I read the New York Times online each day and one of my favorite features is the “On this day” item at the bottom, which lists an historical event and permits the reader to examine the story that appeared about it in the Times. I also use it as a quiz:  Can I think of one paper or book published in the year of the Times’ story that has influenced my work or my field (or that I just know about, never mind its influence)? If the date is in the mid-1950s or later, I can always do it. However, earlier than that, it’s embarrassing how often the answer is no. “On July 18, 1936, the Spanish Civil War began as Gen. Francisco Franco led an uprising of army troops based in North Africa.”  Nothing leaps to mind for 1936, but maybe if I worked at it? “On July 15, 1918, the Second Battle of the Marne began during World War I.”  I draw another blank. In fact, until I read the story, I didn’t know much about the Battle of the Marne. “On July 19, 1941, British Prime Minister Winston Churchill launched his “V for Victory” campaign in Europe.”  Aha!  Melton and Von Lackum’s paper on two-factor interference theory came out that year. “On July 21, 1925, the ‘monkey trial’ ended in Dayton, Tenn., with John T. Scopes convicted of violating state law for teaching Darwin’s theory of evolution. (The conviction was later overturned.)” Nope, nothing leaps to mind.  One out of four is about par for the course for me for those years before the 1950s.

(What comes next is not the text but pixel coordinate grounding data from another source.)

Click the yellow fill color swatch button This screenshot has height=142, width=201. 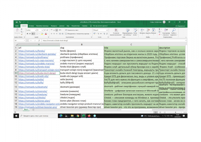42,34
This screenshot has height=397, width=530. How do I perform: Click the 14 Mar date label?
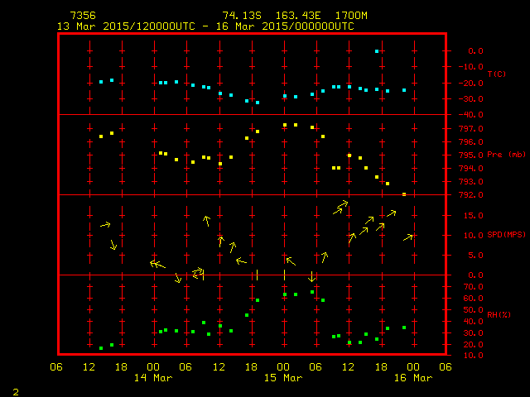pyautogui.click(x=154, y=378)
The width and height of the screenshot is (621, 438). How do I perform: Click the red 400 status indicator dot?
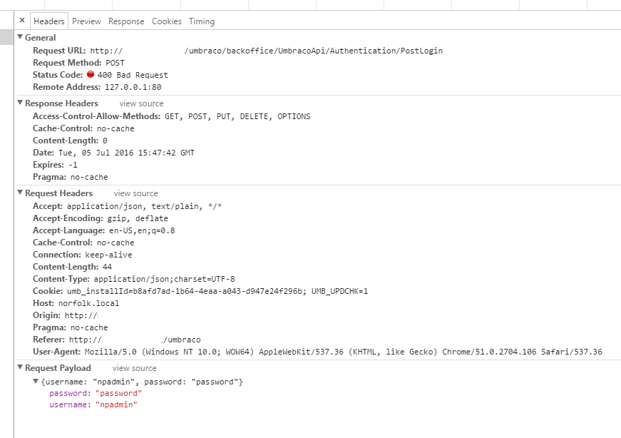[91, 74]
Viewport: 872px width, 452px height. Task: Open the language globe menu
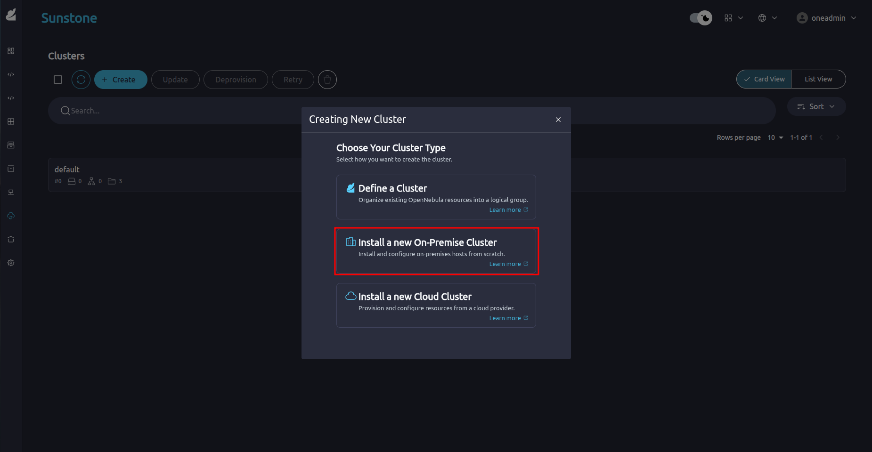(x=767, y=18)
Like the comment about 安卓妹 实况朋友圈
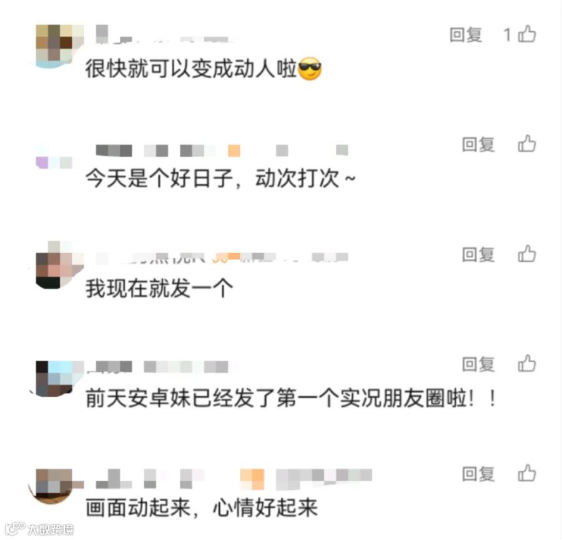The height and width of the screenshot is (540, 562). pos(527,364)
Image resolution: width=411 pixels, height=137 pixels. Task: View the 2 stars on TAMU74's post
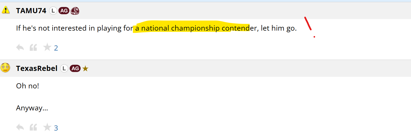coord(56,48)
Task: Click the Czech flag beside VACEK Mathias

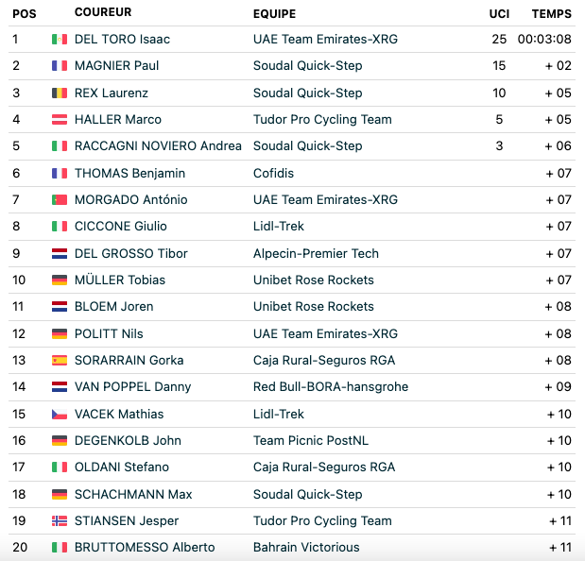Action: pyautogui.click(x=60, y=414)
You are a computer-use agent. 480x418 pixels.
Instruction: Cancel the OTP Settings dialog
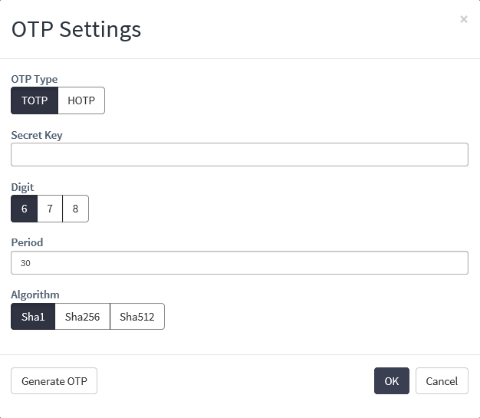click(442, 381)
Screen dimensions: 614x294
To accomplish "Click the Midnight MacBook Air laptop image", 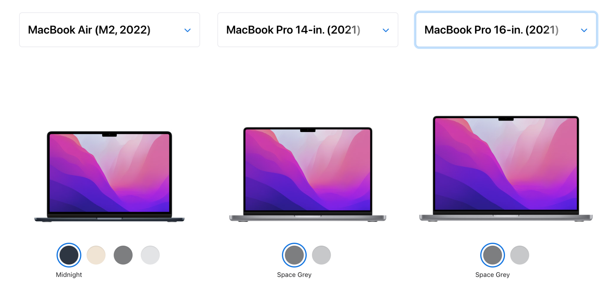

Perhaps dates are not good retrieval cues for important papers; maybe the information about papers or books is available in my brain but not accessible with a cue like “1918.”  Maybe, but I doubt it.

I suspect (but of course cannot prove) that our field is mostly ignorant of the great body of research of our distant predecessors, even those in our own subfield. The bricks in the wall are effectively underground. Does this mean our science is not cumulative? I have heard arguments supporting that claim, but I suspect that the truth lies somewhere in the middle. We do make progress, but somewhat haphazardly, in a zig-zag rather than linear pattern.  I convince myself of progress by looking at specific topics covered in high-level textbooks of the day. Go back to an important textbook in your field from (say) the 1920s or 1950s or 1980s and compare the coverage of a specific topic you know well to that of today. Although differences will exist due to skill of the authors, I usually find that today’s books are more sophisticated in their treatments than were analyses of the same issues in the books of yesteryear (although of course this depends on the topic).The textbooks seem to provide clear evidence of progress across time. Yet even assuming our field does progress, it is clearly not in the linear, bricks-in-the-wall fashion envisioned by the anonymous writer in the Publication Manual. Yes, fads and fashions invade our subfields and the focus of scientific attention frequently shifts. We get tired of topics when the pace of progress slows and the problems get hard, so we move to a new area where the questions are fresh and seem more interesting. However, the field will eventually return to important, enduring topics (like interference in memory) even if they are discarded for a time.

If today’s scientific world in psychology seems complex and fragmented due to the new methods of publication, we can rest assured of one fact: the situation will be much more complex in the future, when the great controversies and papers of today are relegated to the dustbins of history, just as much work in our field from the 1930s and 1940s seems to be today. So enjoy this time; these might be the last of the good old days, when primary archival publication still matters.